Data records
☆ ☆ ☆

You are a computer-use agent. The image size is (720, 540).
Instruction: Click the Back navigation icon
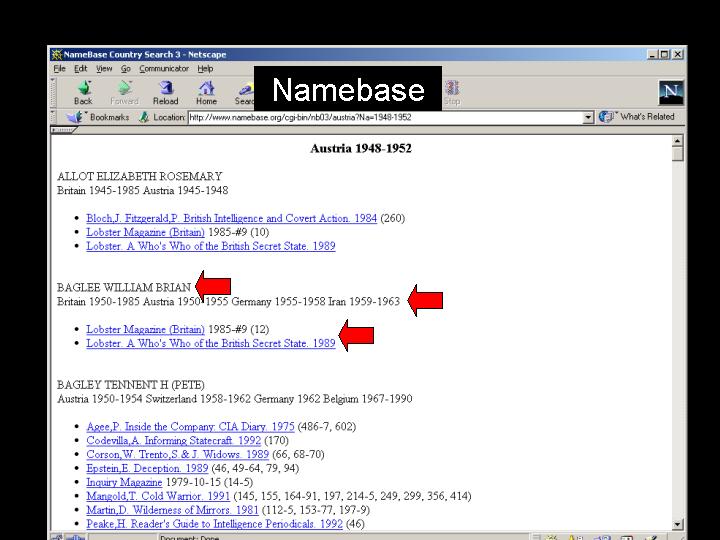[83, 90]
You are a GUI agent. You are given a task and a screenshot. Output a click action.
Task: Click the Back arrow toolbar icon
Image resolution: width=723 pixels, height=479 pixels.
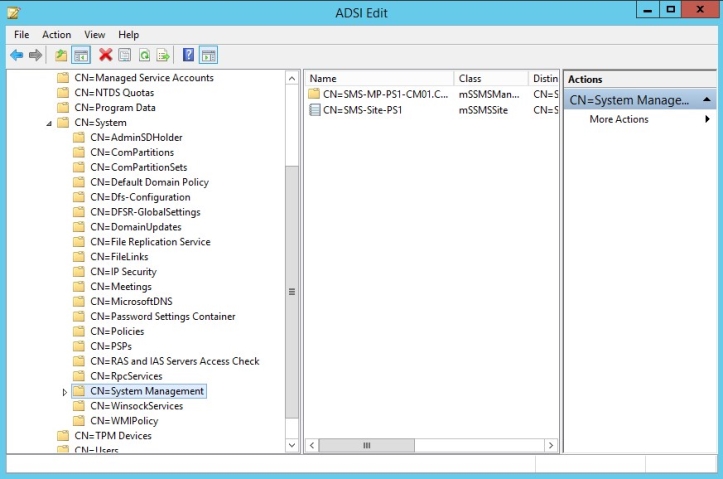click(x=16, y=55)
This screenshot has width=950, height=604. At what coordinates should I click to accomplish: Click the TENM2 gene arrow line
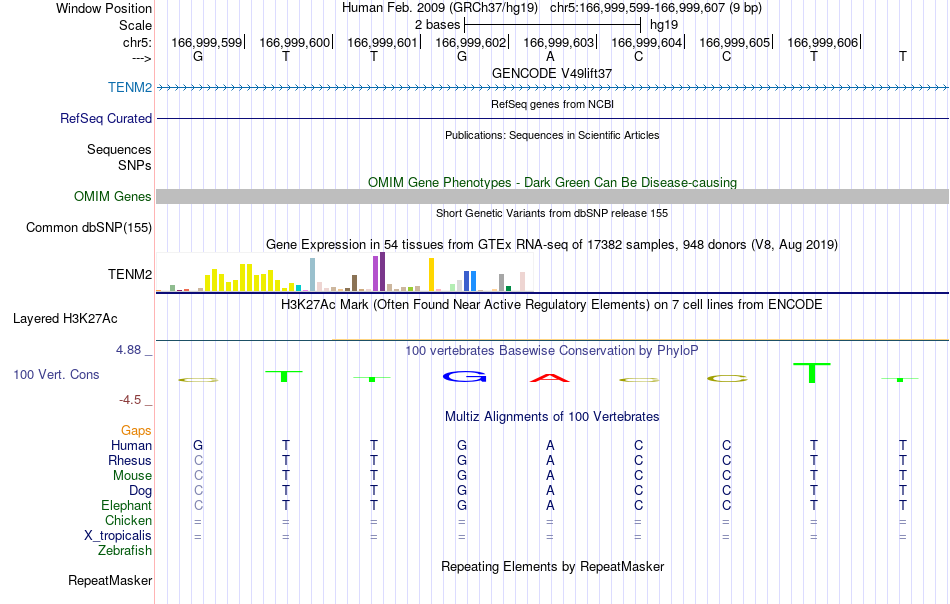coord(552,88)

☆ ☆ ☆

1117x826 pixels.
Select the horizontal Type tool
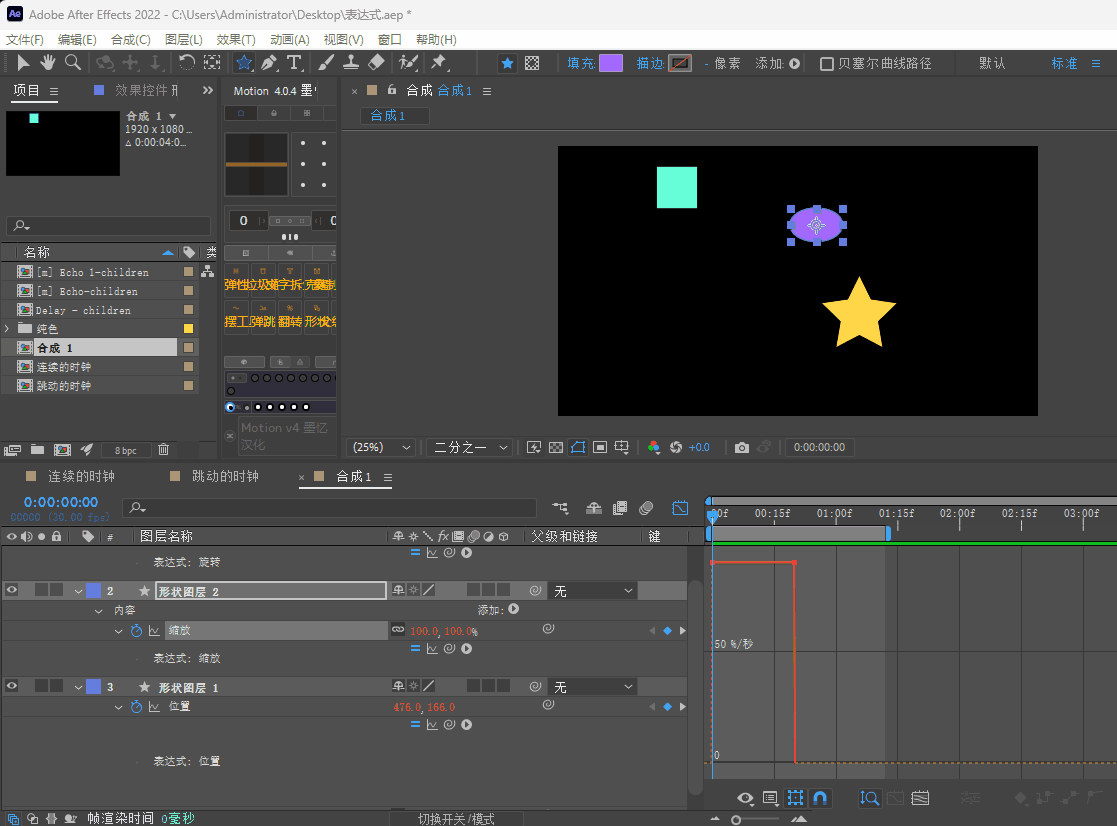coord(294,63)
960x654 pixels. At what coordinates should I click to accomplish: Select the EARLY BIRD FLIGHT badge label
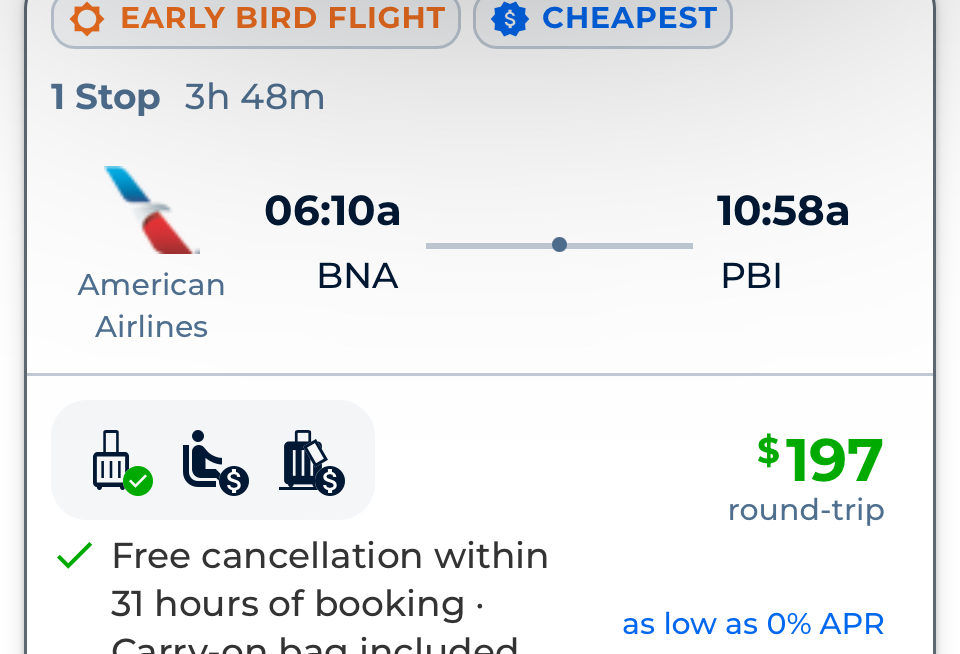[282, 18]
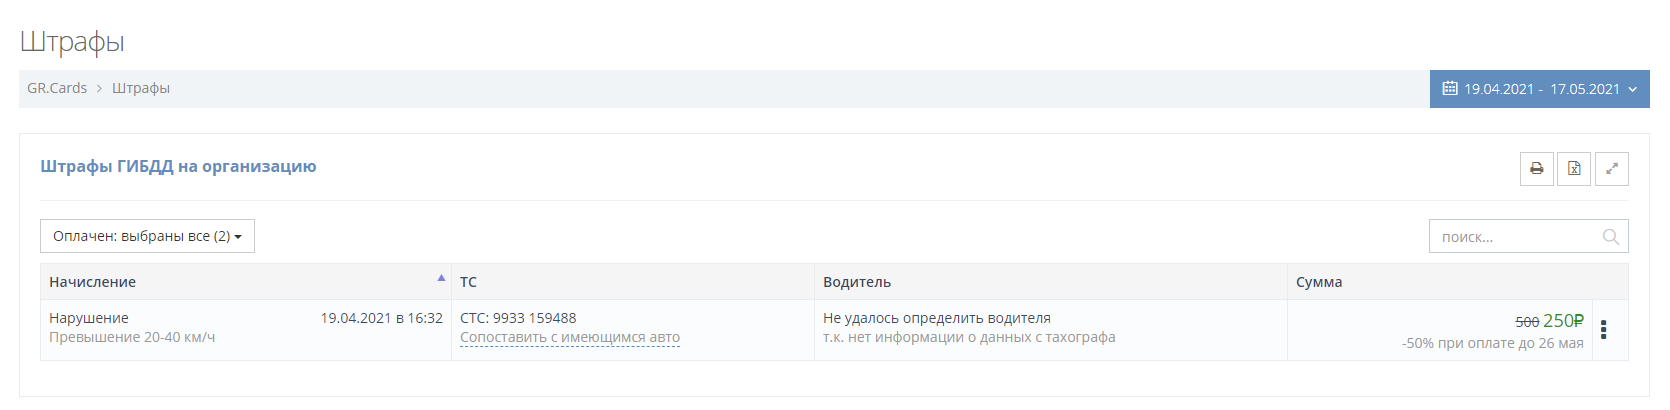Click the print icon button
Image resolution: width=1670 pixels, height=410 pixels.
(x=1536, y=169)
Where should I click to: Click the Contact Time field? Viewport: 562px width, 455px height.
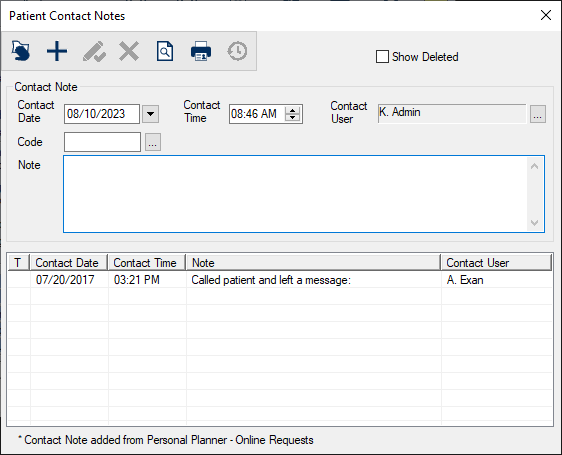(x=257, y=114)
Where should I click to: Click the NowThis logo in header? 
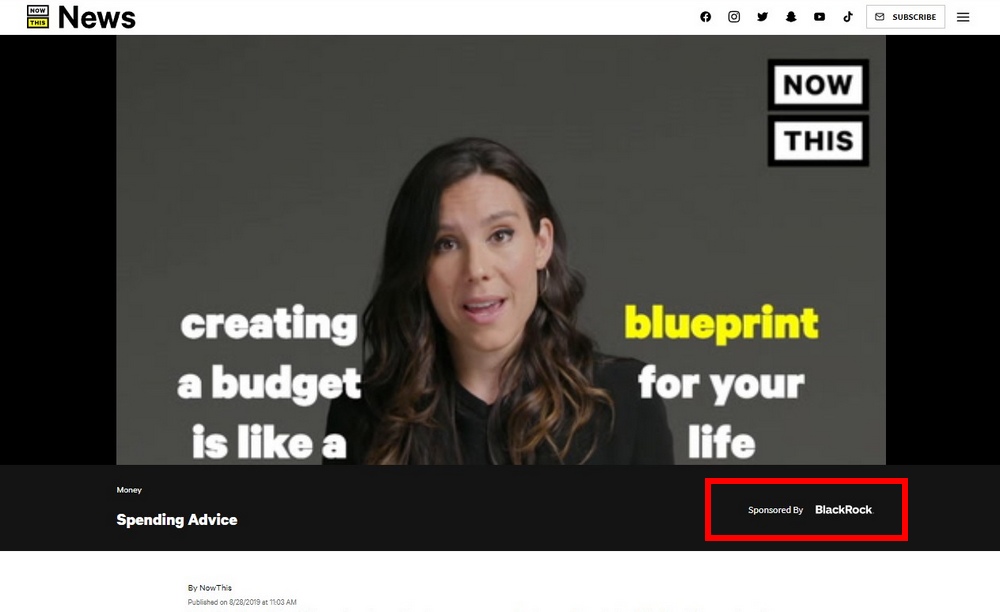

☆ ☆ ☆

THE TASK -> Every line above between the one containing "Select the horizontal Type tool" and the one containing "Where should I click to: Click the NowThis", those two included, is to be printed exactly. No pictures go into the copy.

OUTPUT FOR THIS EXERCISE ->
Select the horizontal Type tool
coord(294,63)
960x654 pixels. At what coordinates should I click to accomplish: Select the EARLY BIRD FLIGHT badge label
[282, 18]
Click the print icon button
Image resolution: width=1670 pixels, height=410 pixels.
(x=1536, y=169)
Where should I click to: Click the Contact Time field? Viewport: 562px width, 455px height.
(x=257, y=114)
Where should I click to: Click the NowThis logo in header? 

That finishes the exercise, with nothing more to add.